▶ DESCRIPTION OF THE TASK
Your copy runs from the line containing "Screen dimensions: 739x1642" through the last line of the listing, both included. Restate those lines word for word and leave out pictures.

··· DATASET EXCERPTS

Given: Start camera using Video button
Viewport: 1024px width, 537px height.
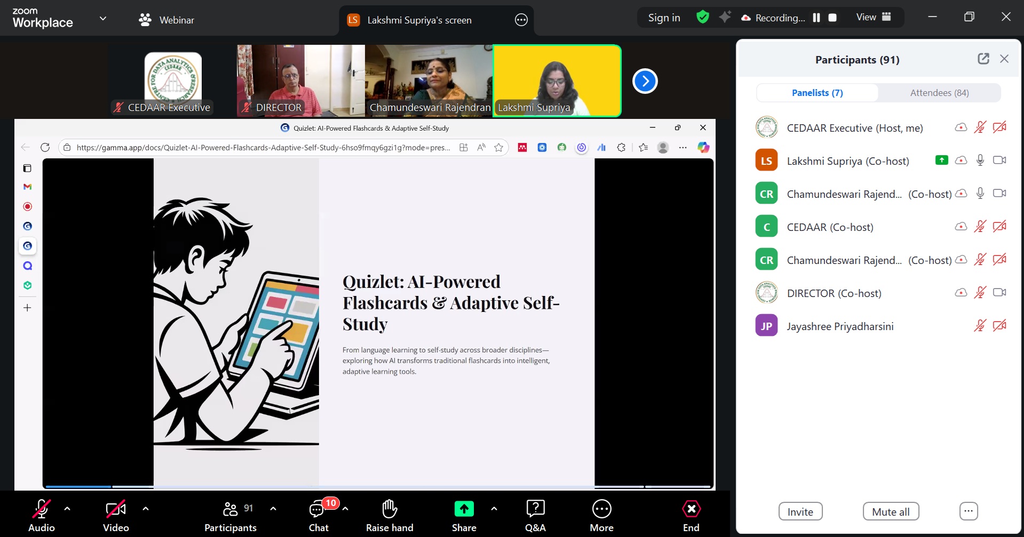Looking at the screenshot, I should point(116,510).
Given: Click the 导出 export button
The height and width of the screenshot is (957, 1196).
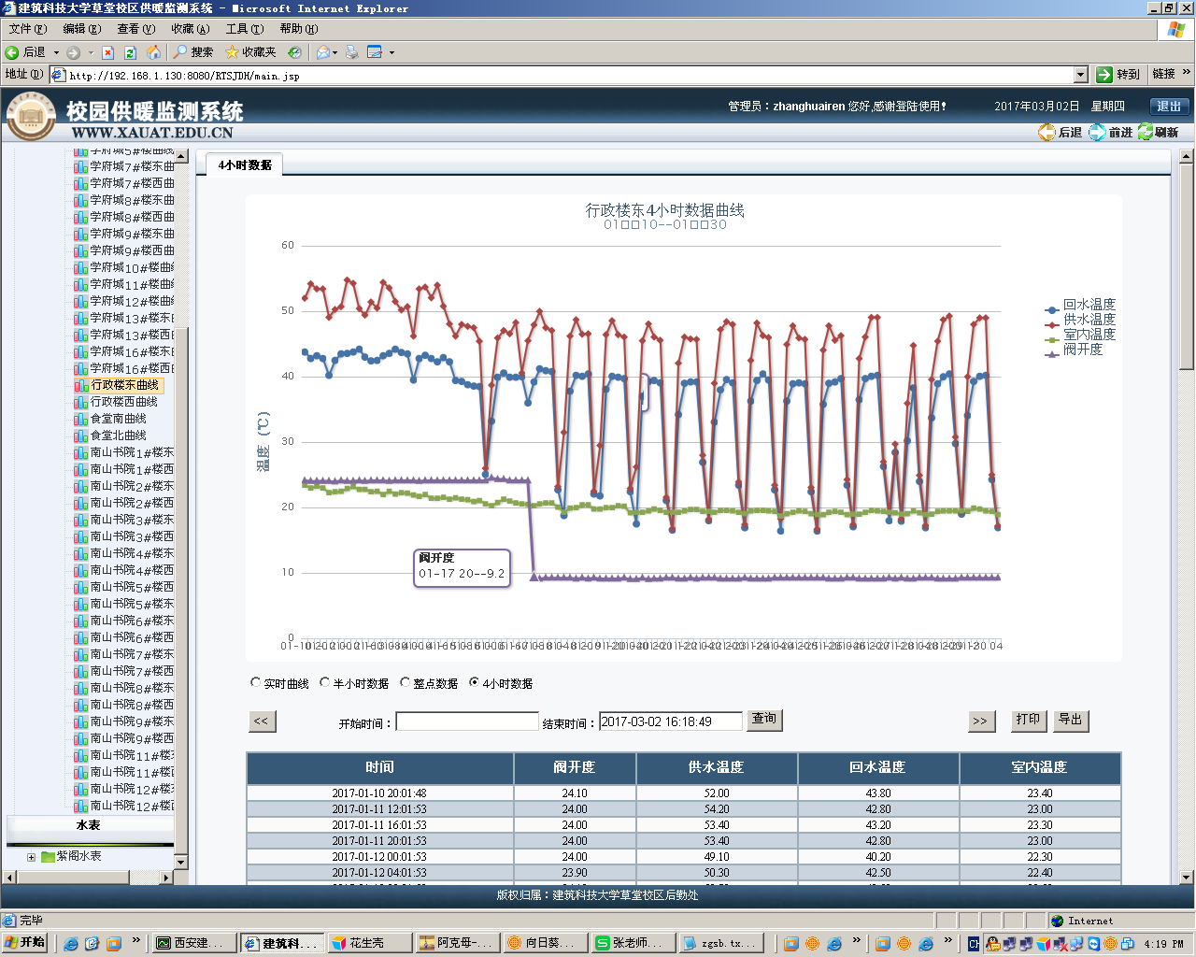Looking at the screenshot, I should [x=1070, y=720].
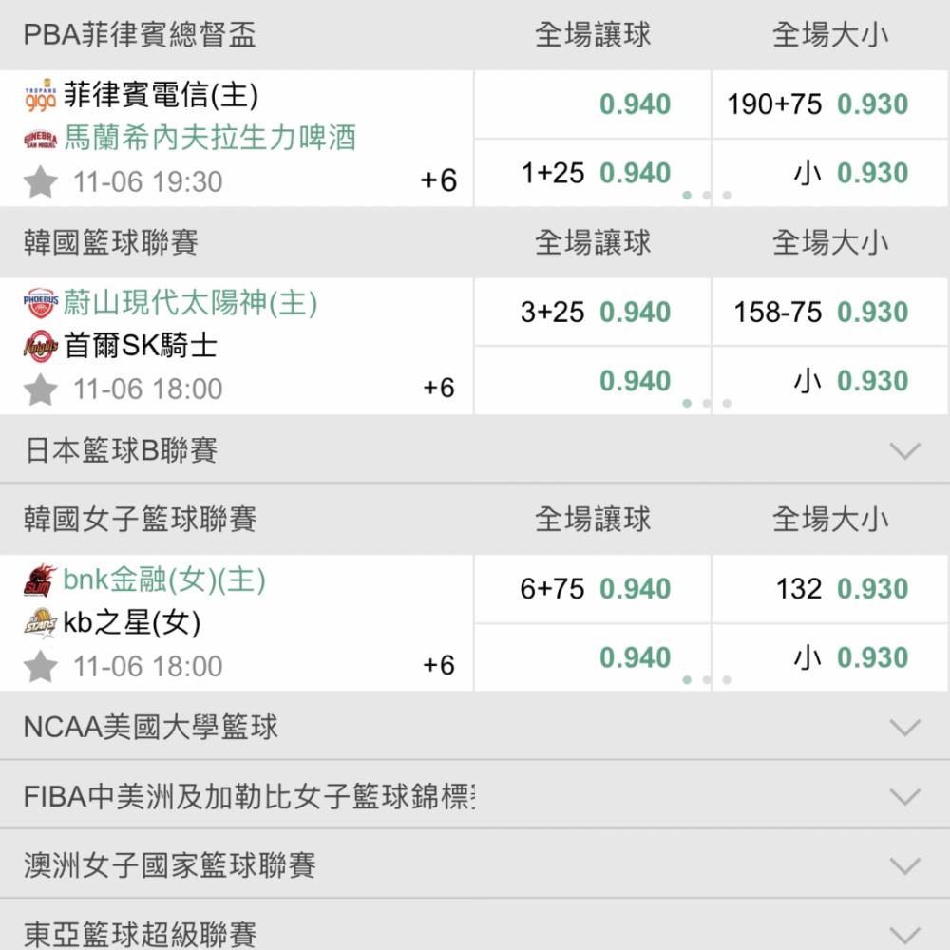This screenshot has width=950, height=950.
Task: Click the Phoebus team logo
Action: (x=41, y=303)
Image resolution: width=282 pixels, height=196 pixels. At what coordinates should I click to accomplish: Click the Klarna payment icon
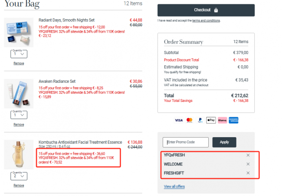coord(223,120)
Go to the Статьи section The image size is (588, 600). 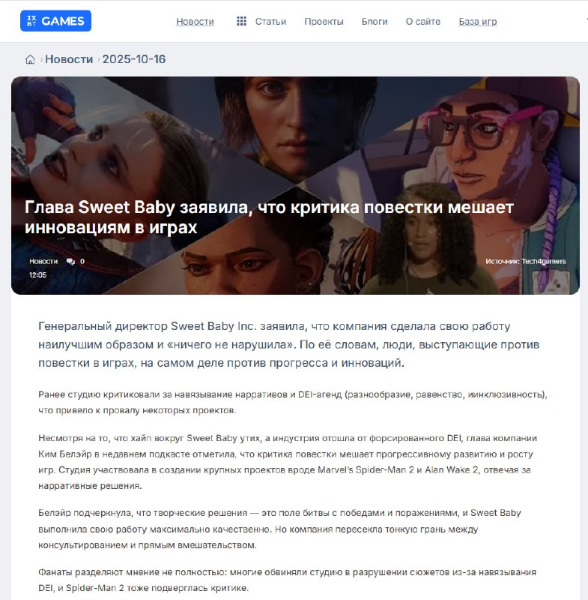coord(270,22)
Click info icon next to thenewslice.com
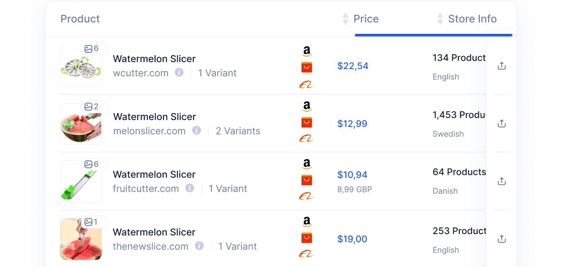The image size is (562, 267). tap(199, 246)
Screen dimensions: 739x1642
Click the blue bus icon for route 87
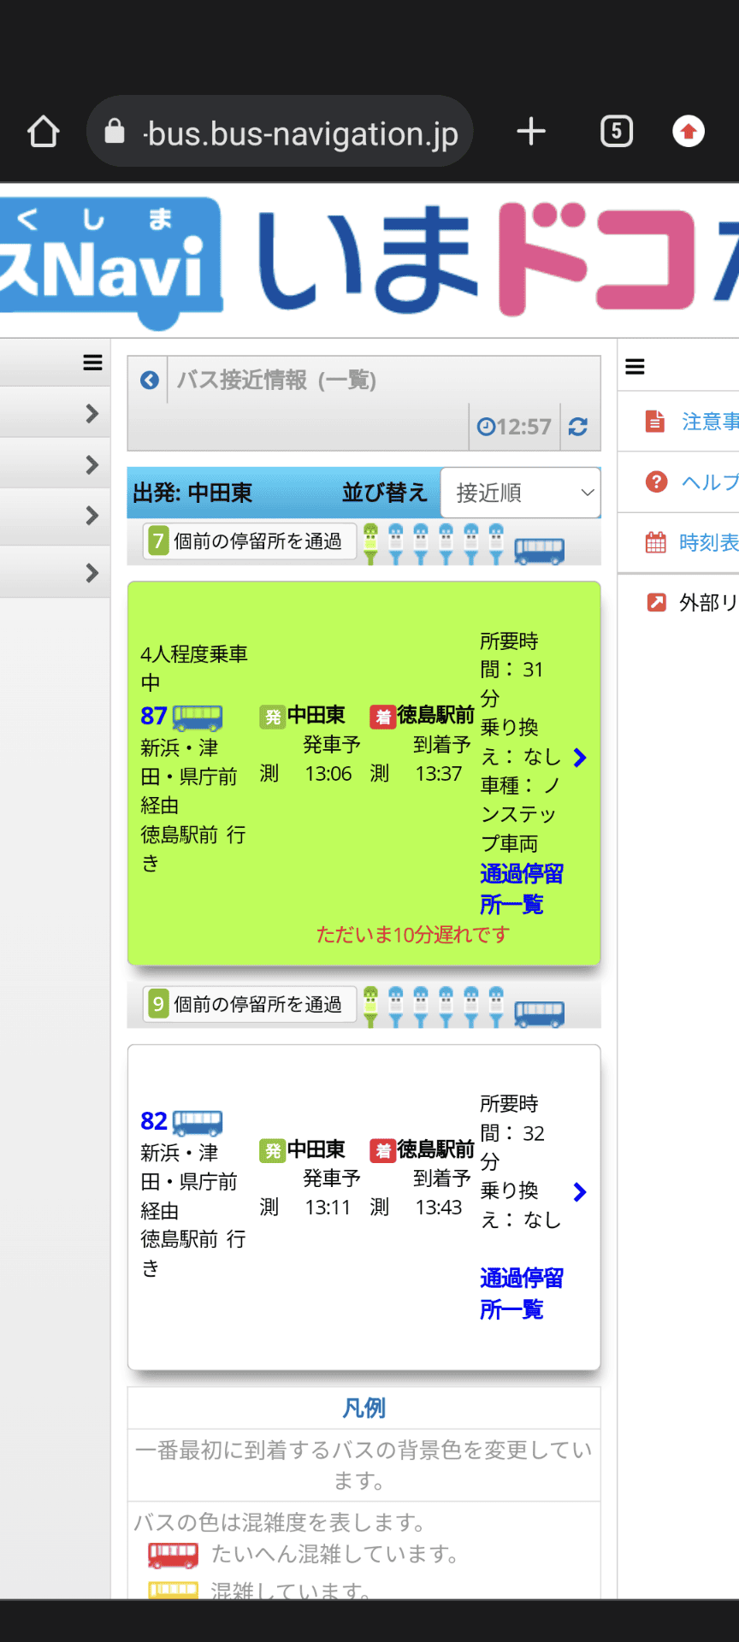[x=198, y=716]
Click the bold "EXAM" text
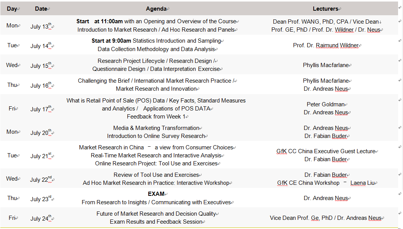 click(x=156, y=194)
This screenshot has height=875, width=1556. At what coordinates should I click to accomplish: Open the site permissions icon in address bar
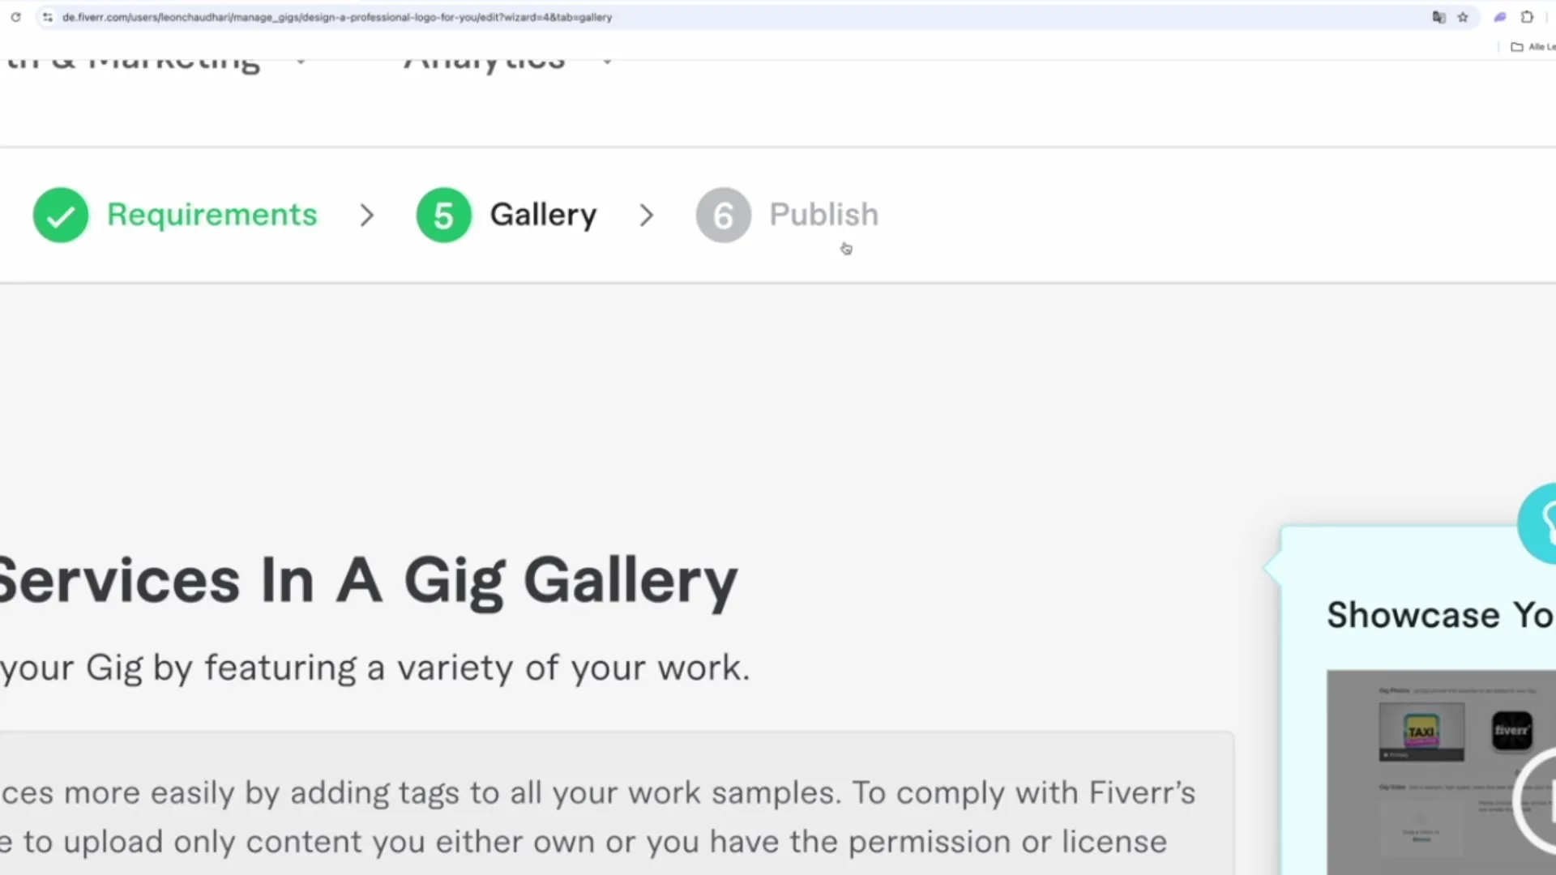click(x=47, y=17)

······

▶ RESPONSE TO THIS TASK
Screen dimensions: 739x1642
Click the blue bus icon for route 87
[x=198, y=716]
Click the bold "EXAM" text
 click(x=156, y=194)
This screenshot has height=875, width=1556. At what coordinates should I click to accomplish: Open the site permissions icon in address bar
click(x=47, y=17)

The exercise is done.